MCMNEWS.ID – Menteri Koordinator Bidang Perekonomian, Airlangga Hartarto memastikan bahwa pemerintah tidak akan memberlakukan program konversi kompor LPG 3 kilogram (kg) ke kompor listrik induksi pada tahun 2022.
“Dapat dipastikan bahwa program ini tidak akan diberlakukan di tahun 2022. Sampai saat ini pembahasan anggaran dengan DPR terkait dengan program tersebut belum dibicarakan dan tentunya belum disetujui,” ujar Airlangga.
Hal tersebut ditegaskan oleh Menko Ekon Airlangga dalam keterangan persnya beberapa waktu yang lalu, bahwa pemerintah belum memutuskan dan belum disetujui.
“Dapat saya sampaikan bahwa pemerintah belum memutuskan, sekali lagi pemerintah belum memutuskan terkait program konversi kompor LPG 3 kilogram menjadi kompor listrik induksi,” ujar Airlangga yang didampingi oleh Menteri Energi dan Sumber Daya Mineral (ESDM) Arifin Tasrif.
Airlangga mengungkapkan bahwa pemerintah menghargai masukan dari masyarakat termasuk juga memonitor pemberitaan di media.

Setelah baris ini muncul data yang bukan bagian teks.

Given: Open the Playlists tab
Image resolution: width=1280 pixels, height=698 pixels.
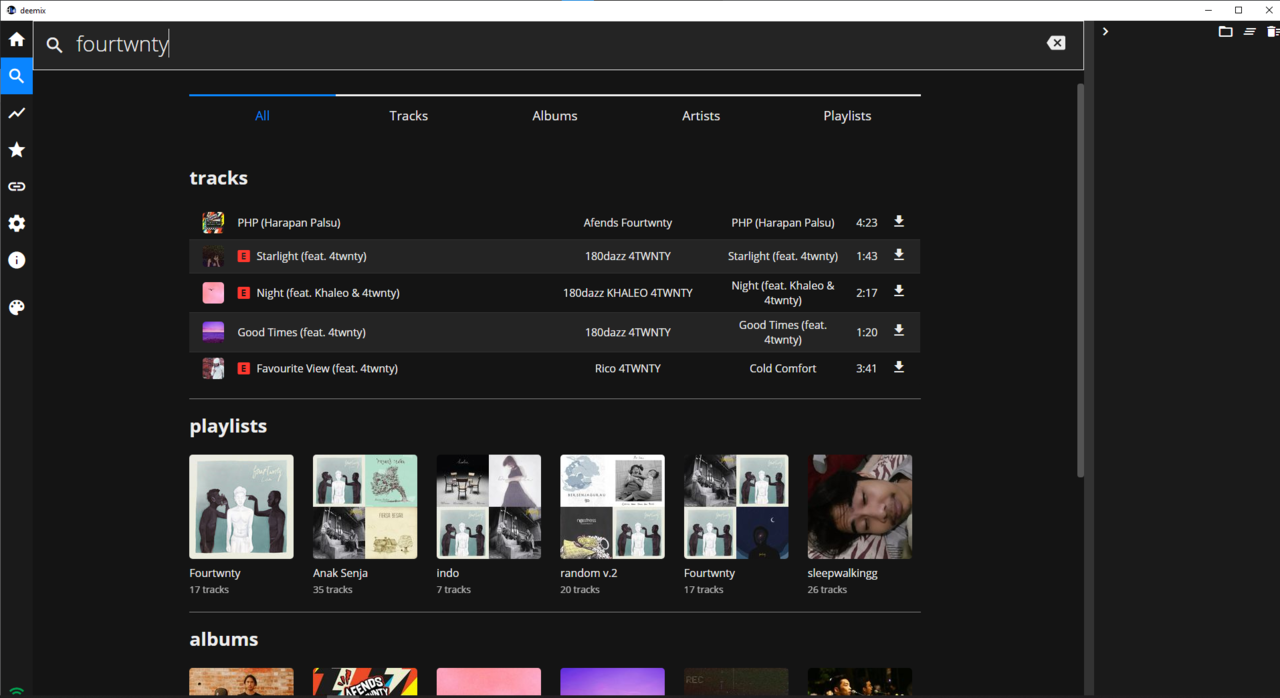Looking at the screenshot, I should (x=846, y=115).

Begitu juga dengan melihat langsung kondisi di lapangan terkait dengan konversi dari kompor LPG 3 kilogram menjadi kompor listrik induksi.
Menko Ekon menjelaskan, program kompor listrik induksi saat ini masih merupakan uji coba atau prototipe sebanyak 2.000 unit dari rencana 300 ribu unit yang akan dilaksanakan di Bali dan di Solo, Jawa Tengah.
“Hasil dari uji coba ini akan dilakukan evaluasi dan perbaikan-perbaikan,” ujarnya.
Menutup pernyataannya, Airlangga menegaskan bahwa pemerintah akan memperhatikan kepentingan masyarakat dalam program konversi ini.
“Pemerintah akan menghitung dengan cermat segala biaya dan risiko, memperhatikan kepentingan masyarakat, serta menyosialisasikan kepada masyarakat sebelum program diberlakukan,” tandasnya.